Segment operating income increased $0.1 million to $2.9 million and Segment Adjusted EBITDA increased $11.7 million, or 24.3 percent, to $59.8 million primarily due to increased revenue from new venues and improved venue level margins.

Golf Equipment
Segment revenue increased $6.2 million or 1.4 percent to $449.9 million, primarily due to strong sales from our recent Chrome Tour ball launches as well as the strength of its new Ai Smoke golf clubs. Segment operating income increased $0.5 million, primarily due to increased operating efficiencies.

Active Lifestyle
Segment revenue decreased $48.7 million or 15.2 percent to $271.5 million resulting primarily from lower wholesale revenue at Jack Wolfskin driven primarily by a soft macro backdrop in Europe as well as a corporate channel sell-in at TravisMathew which occurred during the first quarter of 2023 and did not recur in Q1 2024, as expected. Segment operating income decreased $12.6 million due to the decrease in revenue.

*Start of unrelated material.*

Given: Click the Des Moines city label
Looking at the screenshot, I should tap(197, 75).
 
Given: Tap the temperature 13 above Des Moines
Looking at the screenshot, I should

2024 Balance Sheet Highlights

  • Inventory decreased $226.9 million year-over-year to $702.9 million.
  • The company repriced its Term Loan B, reducing its interest rate by 60 basis points, which is expected to result in annualized interest expense savings of approximately $7 million based upon current outstanding principal amounts.
  • Since its last earnings call, the company has repurchased one million shares of its common stock for a total cost of $16.1 million.
  • The company announced plans to accelerate the repayment of the outstanding principal of its Term Loan B with a $50 million partial prepayment at the end of May.

Business Outlook
The company’s updated outlook reflects increased foreign currency headwinds, and higher levels of inventory at retail and softer market conditions in Europe negatively impacting the Jack Wolfskin business. Despite these headwinds, the company is maintaining its Adjusted EBITDA outlook. The company is also increasing its earnings per share expectations by $0.05 cents per share to reflect the repricing of its term loan, planned repayment of $50 million in term loan debt and improved cash flow. The 2024 projections set forth below are based on the company’s best estimates at this time.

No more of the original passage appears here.